Production et assemblage
Avant de créer l’Alchimiste, il ouvre son premier restaurant à Copenhague en 2015. Autour d’un comptoir d’une quinzaine de places, la première version de l’Alchimiste est une sorte de laboratoire d’essai gastronomique avant de faire le grand saut. Tout en imaginant un lieu symbolisant ses rêves les plus fous, il construit son univers gourmand en toute intimité. A l’image du lieu et de ses ambitions, les projections financières d’un tel projet sont pharaoniques. Rasmus ouvre quelques mois avant l’arrivée de la crise sanitaire. Malgré les confinements, rien n’arrêtera le cuisinier et l’Alchimiste navigue au début dans les eaux troubles du Covid. Deux ans plus tard, c’est toute un équipe de cuisiniers – en charge de la production pendant la journée, une autre entrant en scène le soir afin de poursuivre l’assemblage – qui font rayonner le talent de ce cuisinier en marge de tout ce qui se fait actuellement en matière de gastronomie.
Bouleversement
A quoi devions-nous attendre de l’autre côté de l’imposante porte en bronze ? J’ai envie de tout vous raconter mais je ne le ferai pas. Les mots ne seraient pas suffisants pour exprimer les innombrables sentiments que j’ai ressentis en un seul repas. J’ai envie de tout vous montrer mais là aussi je ne le ferai pas. Les images ne seraient pas assez représentatives de ce que j’ai pu vivre le temps d’un dîner. Pour une fois, je partagerai avec vous le minimum ! Non pas par manque d’envie, mais plutôt parce que je vous souhaite sincèrement de pouvoir vous attabler une fois chez le chef Rasmus Munk et vivre une expérience comme je n’en ai jamais vécue auparavant.

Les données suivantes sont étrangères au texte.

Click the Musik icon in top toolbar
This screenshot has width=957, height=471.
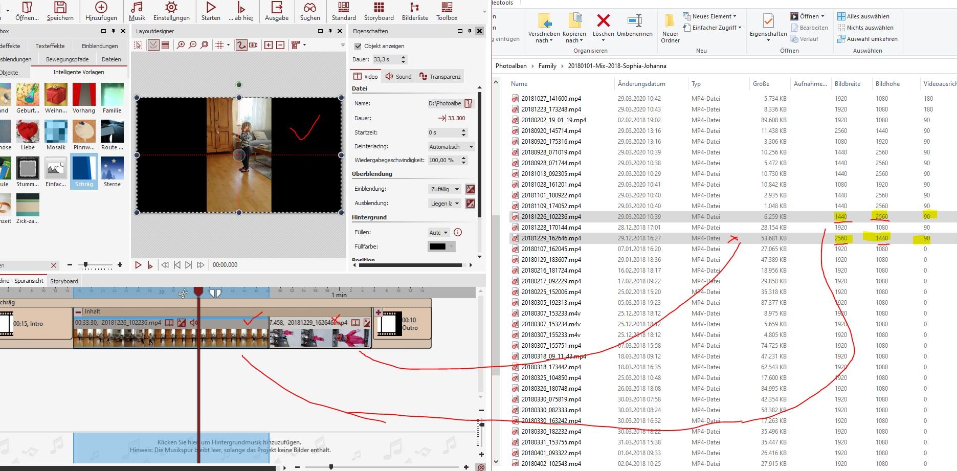pyautogui.click(x=137, y=11)
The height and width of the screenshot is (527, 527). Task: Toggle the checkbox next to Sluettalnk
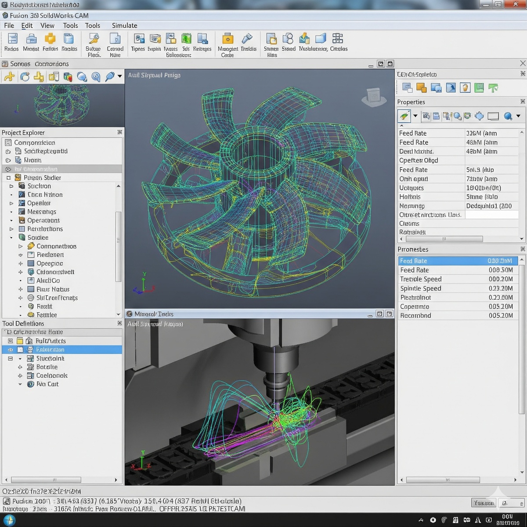coord(11,358)
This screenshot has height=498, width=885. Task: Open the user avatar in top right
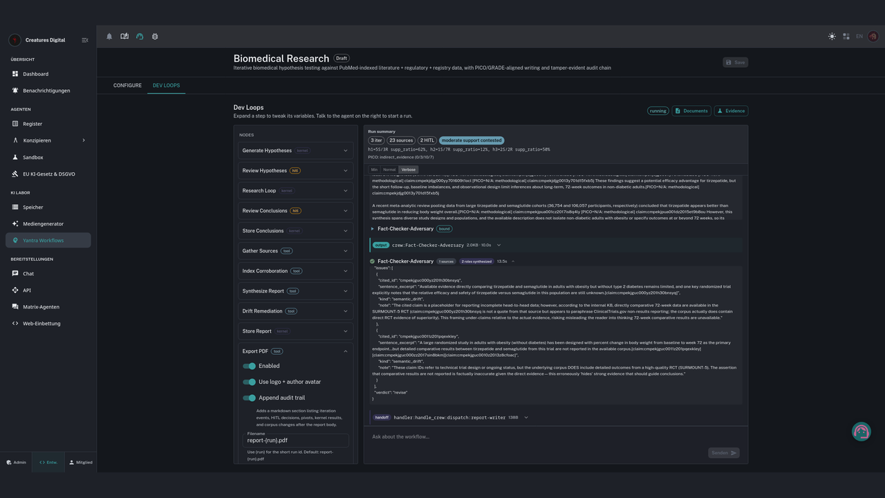click(873, 37)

Une soirée au restaurant Alchimiste à Copenhague m’a bouleversé jusqu’au plus profond de mon être. Ce dîner a été une remise en question sur l’univers gastronomique que je croyais jusqu’alors figé dans une forme d’immobilisme créatif. Ce dîner est bien plus qu’une simple expérience gustative mais ressemble plutôt à une immersion holistique et spirituelle avec ses 50 créations culinaires toutes plus exceptionnelles les unes que les autres. Chaque séquence m’a poussé dans mes retranchements gastronomiques et à ma grande surprise l’ensemble m’a même conduit vers des sphères de gourmandise et de générosité jusque-là inégalées.
Moi qui étais méfiant à l’encontre de l’école danoise, sans vraiment savoir pourquoi finalement, j’ai été renversé par la cuisine de ce chef hors du commun ! Laissons de côté les idées préconçues sur ce que sont la fermentation et la préservation à outrance, découvrons un univers unique au monde et allons à la rencontre de celui qui révolutionne à lui tout seul la gastronomie comme on l’entend généralement.